• **TASK BRIEF**:
Tally the lines below that include "computer" and give only the total.

• **EXTRACTED INFORMATION**:
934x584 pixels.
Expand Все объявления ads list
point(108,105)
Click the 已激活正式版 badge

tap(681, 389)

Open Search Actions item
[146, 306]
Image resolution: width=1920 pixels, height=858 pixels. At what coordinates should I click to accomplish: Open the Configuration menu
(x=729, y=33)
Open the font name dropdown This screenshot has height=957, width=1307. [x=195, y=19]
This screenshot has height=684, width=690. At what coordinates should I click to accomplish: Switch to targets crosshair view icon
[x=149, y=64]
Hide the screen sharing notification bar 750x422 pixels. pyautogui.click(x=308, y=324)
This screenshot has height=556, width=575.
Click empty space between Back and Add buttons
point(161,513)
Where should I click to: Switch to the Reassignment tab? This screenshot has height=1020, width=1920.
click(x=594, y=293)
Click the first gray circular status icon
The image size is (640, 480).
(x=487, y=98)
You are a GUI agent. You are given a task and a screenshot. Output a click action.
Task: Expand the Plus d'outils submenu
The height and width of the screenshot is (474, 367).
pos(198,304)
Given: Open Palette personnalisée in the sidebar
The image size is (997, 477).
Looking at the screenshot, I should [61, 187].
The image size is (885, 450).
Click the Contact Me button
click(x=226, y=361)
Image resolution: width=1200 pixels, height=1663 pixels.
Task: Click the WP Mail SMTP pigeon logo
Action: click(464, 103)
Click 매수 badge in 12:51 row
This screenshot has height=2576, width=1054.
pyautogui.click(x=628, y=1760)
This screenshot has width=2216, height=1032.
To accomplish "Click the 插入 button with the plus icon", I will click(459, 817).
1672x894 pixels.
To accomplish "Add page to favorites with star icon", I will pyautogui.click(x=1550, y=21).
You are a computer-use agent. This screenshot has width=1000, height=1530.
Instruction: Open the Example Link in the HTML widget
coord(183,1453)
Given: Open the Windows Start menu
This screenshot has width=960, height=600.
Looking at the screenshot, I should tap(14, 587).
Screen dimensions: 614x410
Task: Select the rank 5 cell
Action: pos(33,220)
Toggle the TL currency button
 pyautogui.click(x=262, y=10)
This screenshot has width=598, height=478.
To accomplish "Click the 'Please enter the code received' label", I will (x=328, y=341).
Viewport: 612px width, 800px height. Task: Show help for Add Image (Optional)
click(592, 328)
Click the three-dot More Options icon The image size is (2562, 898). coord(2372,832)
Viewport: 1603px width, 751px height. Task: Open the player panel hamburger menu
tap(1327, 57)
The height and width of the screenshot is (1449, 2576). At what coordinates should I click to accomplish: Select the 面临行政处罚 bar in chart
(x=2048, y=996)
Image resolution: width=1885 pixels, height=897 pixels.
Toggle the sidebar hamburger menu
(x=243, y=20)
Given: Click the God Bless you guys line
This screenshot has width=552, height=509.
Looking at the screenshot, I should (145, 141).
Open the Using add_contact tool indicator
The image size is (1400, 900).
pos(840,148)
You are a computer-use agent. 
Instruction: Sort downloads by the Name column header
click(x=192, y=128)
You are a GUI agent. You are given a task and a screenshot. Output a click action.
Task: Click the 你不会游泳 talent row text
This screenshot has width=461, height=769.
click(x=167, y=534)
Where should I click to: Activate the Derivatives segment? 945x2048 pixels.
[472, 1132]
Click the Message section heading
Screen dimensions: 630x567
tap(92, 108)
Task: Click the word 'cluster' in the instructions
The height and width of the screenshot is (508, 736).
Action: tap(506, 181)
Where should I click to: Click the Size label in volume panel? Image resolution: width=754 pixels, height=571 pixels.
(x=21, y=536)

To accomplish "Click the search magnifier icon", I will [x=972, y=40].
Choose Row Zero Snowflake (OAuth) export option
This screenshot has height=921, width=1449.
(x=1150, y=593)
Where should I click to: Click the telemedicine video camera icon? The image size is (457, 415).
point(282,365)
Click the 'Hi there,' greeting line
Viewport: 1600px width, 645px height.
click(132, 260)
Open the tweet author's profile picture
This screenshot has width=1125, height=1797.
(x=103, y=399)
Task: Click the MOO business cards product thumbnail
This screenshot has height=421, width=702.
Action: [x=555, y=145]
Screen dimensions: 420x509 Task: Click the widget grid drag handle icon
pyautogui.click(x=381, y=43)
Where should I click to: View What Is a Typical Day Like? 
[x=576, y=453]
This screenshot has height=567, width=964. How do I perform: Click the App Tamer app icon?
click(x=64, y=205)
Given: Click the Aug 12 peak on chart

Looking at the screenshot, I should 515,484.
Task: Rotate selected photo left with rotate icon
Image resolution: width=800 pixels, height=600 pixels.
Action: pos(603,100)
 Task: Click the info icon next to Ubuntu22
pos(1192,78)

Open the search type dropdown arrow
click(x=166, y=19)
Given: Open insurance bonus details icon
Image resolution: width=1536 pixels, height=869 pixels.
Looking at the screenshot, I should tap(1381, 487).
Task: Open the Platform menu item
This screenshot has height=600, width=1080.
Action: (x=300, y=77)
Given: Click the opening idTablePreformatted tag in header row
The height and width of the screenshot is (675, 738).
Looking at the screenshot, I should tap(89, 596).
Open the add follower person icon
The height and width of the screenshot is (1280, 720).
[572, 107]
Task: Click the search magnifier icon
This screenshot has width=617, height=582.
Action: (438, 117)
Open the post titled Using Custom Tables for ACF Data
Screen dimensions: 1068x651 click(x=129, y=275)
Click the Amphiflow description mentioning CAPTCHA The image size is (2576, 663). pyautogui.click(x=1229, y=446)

• **WRITTEN ANSWER**:
2